Exercise instructions: Please repeat only the lines below starting at the line that holds "You are a computer-use agent. This" and ending at the line that holds "Task: Open the Select Unit dropdown", exactly, with both of those lines included and every picture omitted.

[Extracted data entries]

::::::::::

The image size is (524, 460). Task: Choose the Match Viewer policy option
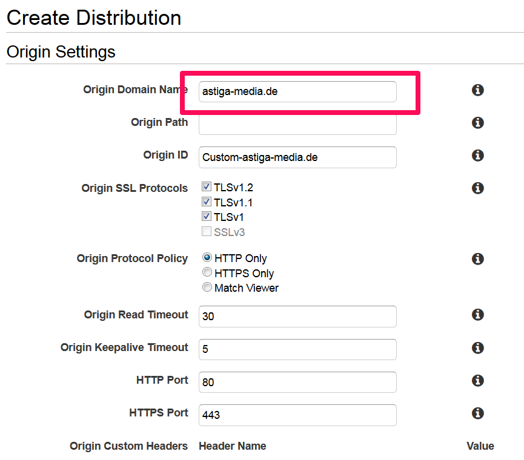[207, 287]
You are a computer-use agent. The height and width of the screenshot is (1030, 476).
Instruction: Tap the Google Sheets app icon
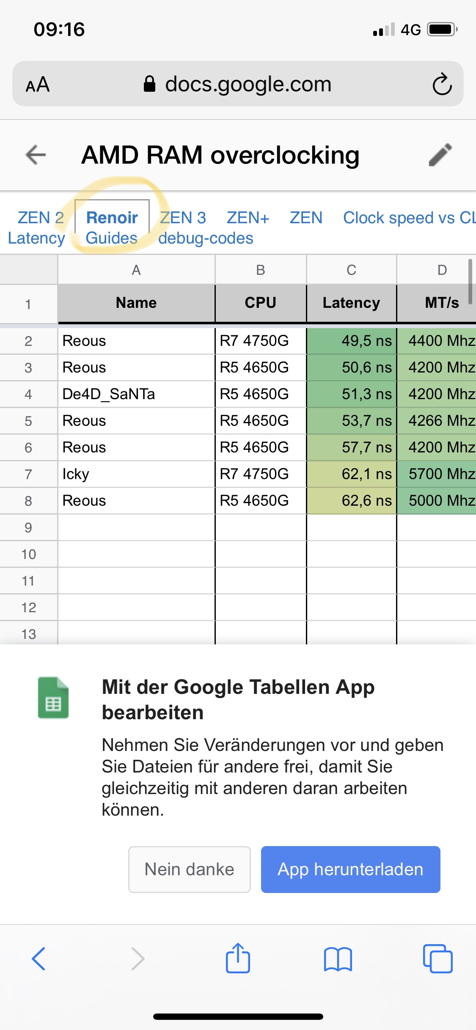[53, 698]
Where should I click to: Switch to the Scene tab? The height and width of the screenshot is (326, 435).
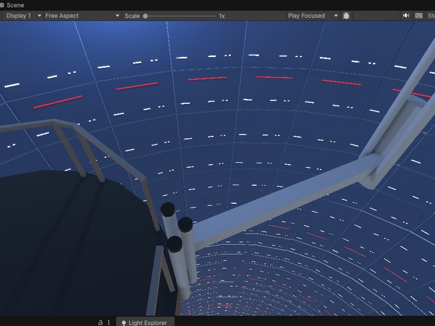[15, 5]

::::::::::

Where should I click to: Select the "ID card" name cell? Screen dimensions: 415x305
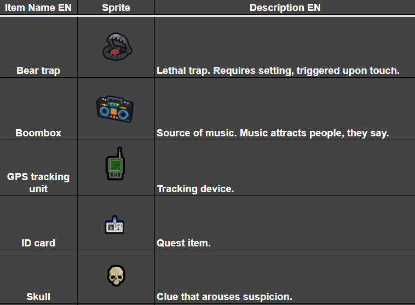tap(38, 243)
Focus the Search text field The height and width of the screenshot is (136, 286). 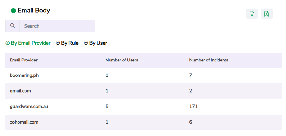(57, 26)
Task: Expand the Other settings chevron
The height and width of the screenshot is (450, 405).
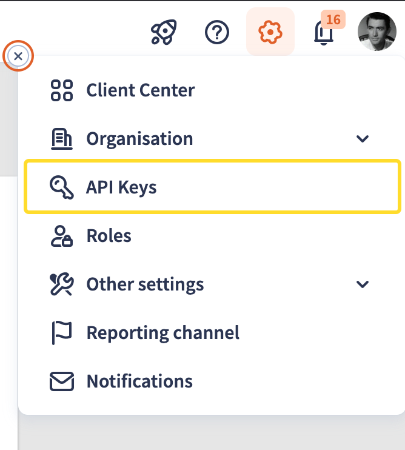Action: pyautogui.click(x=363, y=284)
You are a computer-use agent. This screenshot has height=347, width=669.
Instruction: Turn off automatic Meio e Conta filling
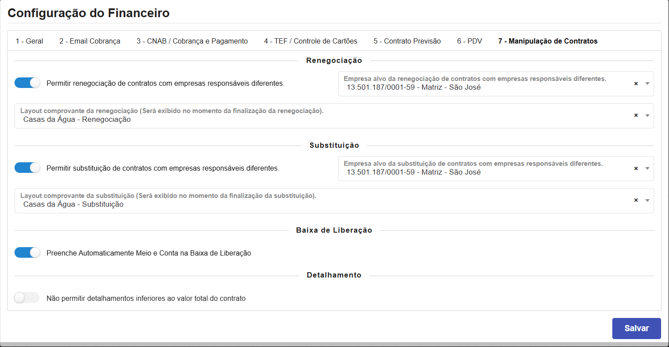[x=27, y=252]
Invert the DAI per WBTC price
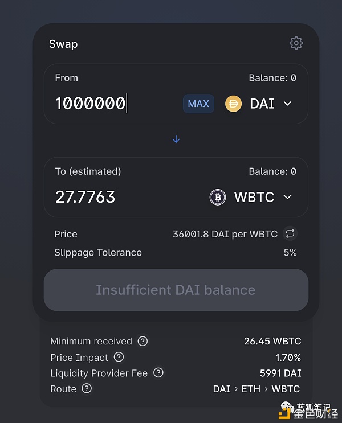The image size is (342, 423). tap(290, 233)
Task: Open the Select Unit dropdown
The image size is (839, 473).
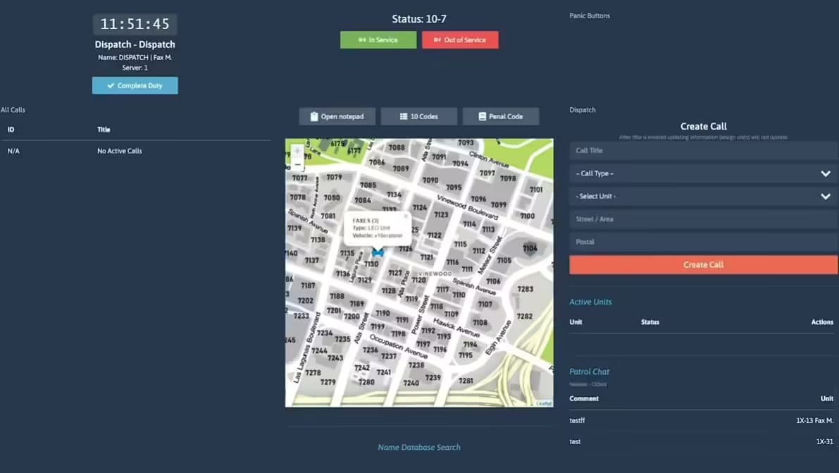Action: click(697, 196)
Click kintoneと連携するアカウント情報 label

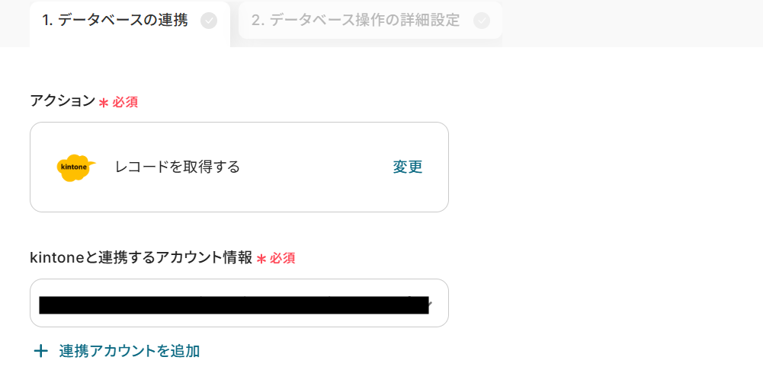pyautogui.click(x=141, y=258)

::::::::::

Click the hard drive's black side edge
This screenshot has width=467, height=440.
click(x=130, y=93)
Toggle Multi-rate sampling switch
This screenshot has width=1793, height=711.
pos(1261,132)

::::::::::

Exercise result:
You are a computer-use agent. This screenshot has height=347, width=669.
Instruction: Turn off automatic Meio e Conta filling
[x=27, y=252]
Invert the DAI per WBTC price
The image size is (342, 423). tap(290, 233)
Task: Open the Select Unit dropdown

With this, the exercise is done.